To be lactose-intolerant in the summertime used to mean skipping the dessert highlight of the season: ice cream. Thanks to inventive chefs, however, dairy-free ice cream recipes have proliferated in recent years. Now everyone can come to the ice cream social as long as it includes a tub full of one of these alternatives.
The easiest ways to satisfy a dairy-free ice cream craving is by pureeing frozen bananas. You can puree the bananas alone, or add a spoonful of cocoa powder, peanut butter, or Nutella to flavor the mixture. The ice cream will be ready to eat as is, but can be enhanced by a variety of mix-ins, including nuts, toasted coconut, chocolate chips, and cooked sweetened berries.
Mexican food expert Rick Bayless has a recipe for avocado ice cream that is almost as simple, and a great end to a spicy barbecue. Just puree avocados, water, sugar, lime juice and tequila in a food processor and freeze in an ice-cream maker. The tequila prevents the ice cream from forming ice crystals, keeping it smooth.
Another option is ice cream made with raw cashew nuts. The basic recipe involves soaking the nuts overnight to plump them up, and then pureeing them with either soy milk or almond milk and a liquid sweetener such as honey or corn syrup. Because raw cashews have a neutral flavor, cashew-based ice cream can be flavored any way you like. Add cocoa powder, espresso powder, sweetened cooked strawberries, mint extract and chocolate chips, rum extract and raisins plumped up with rum. Or use maple syrup as your sweetener and add maple extract and chopped toasted walnuts.

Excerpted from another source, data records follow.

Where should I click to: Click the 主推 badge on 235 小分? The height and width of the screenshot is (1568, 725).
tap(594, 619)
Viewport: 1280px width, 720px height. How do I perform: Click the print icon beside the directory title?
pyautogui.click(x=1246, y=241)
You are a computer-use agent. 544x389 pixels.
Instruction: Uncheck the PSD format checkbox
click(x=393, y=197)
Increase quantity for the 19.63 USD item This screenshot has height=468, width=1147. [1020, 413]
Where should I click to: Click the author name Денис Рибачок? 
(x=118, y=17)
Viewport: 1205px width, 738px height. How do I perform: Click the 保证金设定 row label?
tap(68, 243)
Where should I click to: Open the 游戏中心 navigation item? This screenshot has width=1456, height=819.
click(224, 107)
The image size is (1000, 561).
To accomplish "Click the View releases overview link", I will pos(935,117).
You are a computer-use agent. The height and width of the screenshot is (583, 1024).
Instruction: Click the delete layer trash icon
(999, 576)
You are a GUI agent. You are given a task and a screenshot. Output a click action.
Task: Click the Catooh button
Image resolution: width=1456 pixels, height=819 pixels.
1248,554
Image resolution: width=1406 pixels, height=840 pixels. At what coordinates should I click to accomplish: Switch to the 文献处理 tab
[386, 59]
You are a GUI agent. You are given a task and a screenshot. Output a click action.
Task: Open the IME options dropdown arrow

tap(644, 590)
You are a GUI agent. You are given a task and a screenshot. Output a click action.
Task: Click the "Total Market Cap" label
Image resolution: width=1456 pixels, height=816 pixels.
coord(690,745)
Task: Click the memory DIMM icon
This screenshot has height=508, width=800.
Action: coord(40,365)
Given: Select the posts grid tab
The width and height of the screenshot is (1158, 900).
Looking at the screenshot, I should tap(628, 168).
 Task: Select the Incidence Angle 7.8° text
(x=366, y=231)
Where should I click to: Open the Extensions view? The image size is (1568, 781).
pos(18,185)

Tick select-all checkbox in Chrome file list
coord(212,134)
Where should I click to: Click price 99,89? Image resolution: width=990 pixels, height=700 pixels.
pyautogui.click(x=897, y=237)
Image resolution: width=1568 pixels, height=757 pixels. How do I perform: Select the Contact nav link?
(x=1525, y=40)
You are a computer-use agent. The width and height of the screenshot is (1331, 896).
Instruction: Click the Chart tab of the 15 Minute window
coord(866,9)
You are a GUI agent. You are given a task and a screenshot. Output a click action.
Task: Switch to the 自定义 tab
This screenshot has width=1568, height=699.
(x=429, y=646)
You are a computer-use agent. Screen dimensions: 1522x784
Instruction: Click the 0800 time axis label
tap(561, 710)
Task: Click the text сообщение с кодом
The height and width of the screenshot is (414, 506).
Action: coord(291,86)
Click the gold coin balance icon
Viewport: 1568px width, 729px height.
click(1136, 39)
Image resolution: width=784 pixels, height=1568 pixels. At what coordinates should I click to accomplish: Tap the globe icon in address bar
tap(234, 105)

My favorite dairy-free ice cream is made with coconut milk. Not only do I like the flavor of coconut, but I love the creamy consistency that you get with the full-fat version (avoid light coconut milk, which will produce a less lavish, more icy product). When you open a can of coconut milk, you will immediately notice the strict separation of the fat from the liquid. To prevent this separation from occurring in your ice cream, blend the mixture to emulsify before freezing it. A little bit of cornstarch further improves and stabilizes the texture. The alcohol in the vanilla blocks ice crystals from forming.
Making ice cream takes just a few minutes of hands-on work, but does require some planning. I use an inexpensive electric ice-cream machine with an insert that must sit in the freezer for at least 6 hours before it is ready to churn ice cream. But even if you have a more expensive model that has a built-in compressor, you must still give your ice cream base time to chill for 4 hours in the refrigerator before use. In addition, it will need a couple of hours for it to firm up in the freezer after churning.
COCONUT CHIP ICE CREAM
For a more intense coconut flavor, add 1⁄4 teaspoon coconut extract along with the vanilla. For chocolate ice cream, whisk in 1⁄2 cup plus 2 tablespoons unsweetened cocoa powder with the corn syrup. For strawberry ice cream, puree 2 cups of stemmed strawberries in the blender before adding the coconut milk mixture.
2 (14-ounce) cans full-fat coconut milk, divided
2 tablespoons cornstarch
3⁄4 cup corn syrup
1⁄4 teaspoon salt
2 teaspoons pure vanilla extract
4 ounces bittersweet chocolate (dairy-free if desired), chopped
1. In a small bowl, whisk together 1⁄4 cup of coconut milk liquid and the cornstarch. In a medium saucepan, whisk together the remaining coconut milk, corn syrup and salt until well combined. Cook over medium heat, stirring frequently, until mixture comes to a simmer. Whisk in the cornstarch slurry and continue to cook, stirring, until the mixture is slightly thickened, about 5 minutes. Do not let it come to a boil.
2. Transfer the mixture to blender, cover very tightly, and blend for 30 seconds. Pour into a bowl and refrigerate until chilled, at least 4 hours and up to 1 day.
3. Whisk the vanilla extract into the mixture. Transfer to an ice-cream maker and churn according to manufacture’s instructions. Fold in the chocolate. Scrape into an airtight container and freeze until firm enough to scoop, about 3 hours, before serving. Makes 1 quart ice cream.